Click-target data
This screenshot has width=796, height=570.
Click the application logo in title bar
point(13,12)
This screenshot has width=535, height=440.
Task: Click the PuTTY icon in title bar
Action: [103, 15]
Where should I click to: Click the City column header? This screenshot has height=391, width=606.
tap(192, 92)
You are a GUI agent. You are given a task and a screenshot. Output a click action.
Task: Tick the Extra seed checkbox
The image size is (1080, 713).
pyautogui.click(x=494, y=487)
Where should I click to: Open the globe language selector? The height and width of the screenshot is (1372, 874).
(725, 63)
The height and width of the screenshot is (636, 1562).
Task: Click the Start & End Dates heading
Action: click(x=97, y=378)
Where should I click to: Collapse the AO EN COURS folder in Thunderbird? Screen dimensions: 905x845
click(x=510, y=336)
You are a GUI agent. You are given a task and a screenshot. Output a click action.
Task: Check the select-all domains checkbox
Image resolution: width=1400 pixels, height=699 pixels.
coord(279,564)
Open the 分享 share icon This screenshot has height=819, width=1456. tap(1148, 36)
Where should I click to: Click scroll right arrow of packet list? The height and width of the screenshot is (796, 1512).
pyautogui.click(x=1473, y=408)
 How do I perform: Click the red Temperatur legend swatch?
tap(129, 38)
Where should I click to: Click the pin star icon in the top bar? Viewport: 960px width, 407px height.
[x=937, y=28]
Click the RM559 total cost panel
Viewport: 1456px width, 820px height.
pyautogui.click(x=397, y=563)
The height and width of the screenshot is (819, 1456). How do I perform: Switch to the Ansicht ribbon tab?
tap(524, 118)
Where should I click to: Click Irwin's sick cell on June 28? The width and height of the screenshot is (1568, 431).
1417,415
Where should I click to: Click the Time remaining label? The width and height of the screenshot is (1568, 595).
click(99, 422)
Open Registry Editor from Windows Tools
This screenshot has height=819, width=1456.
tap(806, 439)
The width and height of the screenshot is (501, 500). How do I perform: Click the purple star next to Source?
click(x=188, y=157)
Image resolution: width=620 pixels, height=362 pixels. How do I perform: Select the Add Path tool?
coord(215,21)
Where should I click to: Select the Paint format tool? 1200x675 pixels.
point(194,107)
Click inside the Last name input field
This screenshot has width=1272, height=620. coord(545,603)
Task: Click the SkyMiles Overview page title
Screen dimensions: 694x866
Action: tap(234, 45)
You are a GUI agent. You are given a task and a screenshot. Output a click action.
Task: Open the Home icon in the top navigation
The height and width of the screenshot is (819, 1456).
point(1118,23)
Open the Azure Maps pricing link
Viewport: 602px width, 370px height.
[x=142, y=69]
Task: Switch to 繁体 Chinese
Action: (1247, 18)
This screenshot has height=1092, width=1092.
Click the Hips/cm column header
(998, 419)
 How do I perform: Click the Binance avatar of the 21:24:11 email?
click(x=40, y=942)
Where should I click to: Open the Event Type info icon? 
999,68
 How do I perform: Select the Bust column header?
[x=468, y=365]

## What the exercise asks
Which lines above contain the string "checkbox"? Return each of them in full.

## Worked solution
Task: Tick the Extra seed checkbox
Task: Check the select-all domains checkbox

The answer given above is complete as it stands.